What the task requires:
Please continue the passage below on the Crossett Lumber Company and early forestry research, starting right after its last sentence.
[START Document segment]
The history of the CEF began with a single company. Large-scale lumbering in Ashley County followed the 1899 incorporation of the Crossett Lumber Company (CLC). By 1902, a growing CLC consumed incredible quantities of pine and hardwood. Lumbering continued unabated well into the 1920s, when it became obvious that the virgin timber was running out. The CLC was facing the choice of either changing its practices and engaging in sustainable forestry or going out of business. However, even with the help of Yale University professor Herman Haupt Chapman and the efforts of company foresters, too little was known about the silviculture of loblolly and shortleaf pine forests to manage the lands effectively.
To address this lack of information, the CLC began working with the Southern Forest Experiment Station of the USDA Forest Service. In July 1930, the experiment station hired Russell R. Reynolds, a recent University of Michigan forestry graduate, to conduct inventories and help landowners develop sustainable forestry plans. Two years later, Reynolds and the experiment station assisted the Ozark-Badger Lumber Company of Wilmar (Drew County), and Reynolds became familiar with the CLC. Around this time, Albert E. Wackerman, one of the first CLC foresters, came to work for the experiment station. Both the CLC and the experiment station recognized the opportunity for Reynolds and Wackerman to help manage the CLC’s timberland, including their last 25,000 acres of virgin pine.
[END Document segment]
[START Given material]
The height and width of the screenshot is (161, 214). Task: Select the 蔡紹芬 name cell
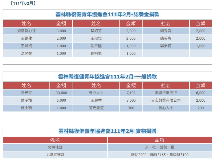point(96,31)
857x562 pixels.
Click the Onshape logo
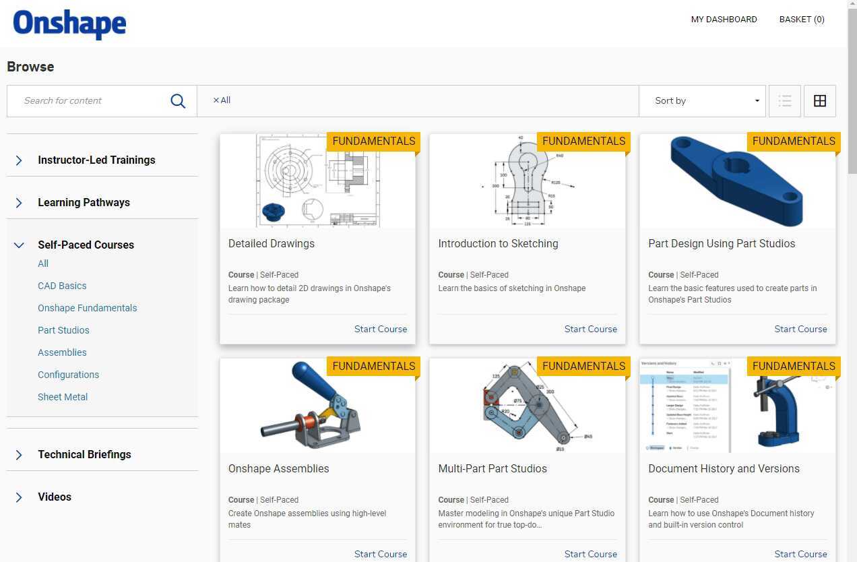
[END Given material]
The response:
Reynolds moved to Crossett (Ashley County) in August 1933 and immediately began work with a local Civilian Conservation Corps (CCC) crew inventorying and marking timber for the CLC. Reynolds also supervised studies of partial harvests of southern pines and the use of trucks in logging. As valuable as these initial studies were, an experimental forest was also needed for properly controlled long-term research. In the fall of 1933, Reynolds and Wackerman searched for a suitable location on the CLC’s cutover land. Approximately seven miles south of Crossett, the boundary of the new Crossett Experimental Forest was laid out in October 1933. This 1,680-acre parcel had been cut before 1920 by loggers from the Hickory Grove Camp of the CLC. The CLC agreed to a long-term arrangement with the experiment station that gave the Forest Service the land in exchange for the standing volume of the timber and a promise to conduct research continually on the site for the next fifty years. A warranty deed finally conveyed the property to the government on August 2, 1934.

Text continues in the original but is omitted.